DOCUMENT ::
>>

We-Are-What-We-Are-Poster

We Are What We Are

Written by Nick Damici and Jim Mickle

Directed by Jim Mickle

USA, 2013

Jim Mickle’s previous film Stake Land, a post-apocalyptic road movie with a vampiric threat, combined the tone of something like The Road with narrative flourishes (invincible hunter known only as Mister, vampires launched from helicopters like dropping bombs) more akin to comic books. The end result: a laboriously dreary film of poorly-defined characters, trite attempts at grandeur through some insipid narration, and an ill-fitting tone. One sequence showed some promise, however; the aforementioned vampire dropping takes place in a long, unbroken tracking shot of an outdoor party in a refugee town, suddenly disrupted by the threat from above, the only moment the lethargic film gets a pulse and actually visualises a frightening concept well. Mickle’s follow-up feature doesn’t contain an overtly frantic sequence like that, but instead the direction, consistency of an effective tone and building of genuine dread throughout the entire feature proves universally strong. We Are What We Are is not just a remarkable improvement compared to Stake Land, it’s also better than the Mexican film it is based on and one of the best, tensest horror efforts of recent memory.

<<

WHAT THE EXERCISE ASKS :: Summarize the review of We Are What We Are in two sentences. The listing that comes next was taken from a separate source.

DATA PROVIDED ::
>>

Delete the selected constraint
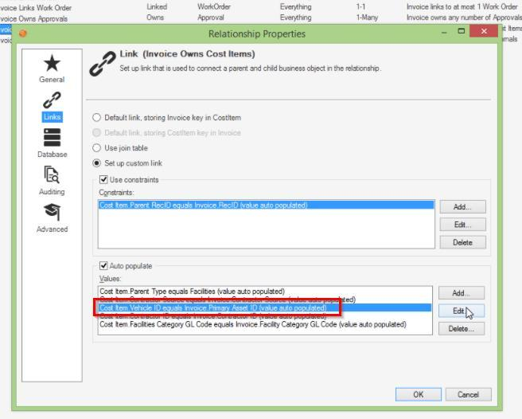 462,243
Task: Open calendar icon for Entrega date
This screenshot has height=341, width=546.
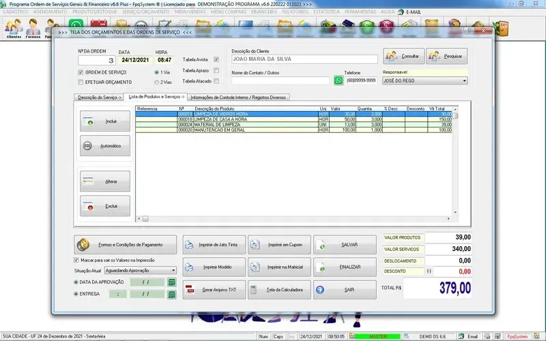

<<

OUTPUT OF THE TASK :: Jim Mickle's earlier film Stake Land is described as dreary and badly characterized, and its only strong moment is a long tracking shot in which vampires are dropped onto a party in a refugee town. His follow-up, We Are What We Are, is praised for strong direction, a consistent tone, and steadily building dread, and it is judged better than both Stake Land and the Mexican film it is based on.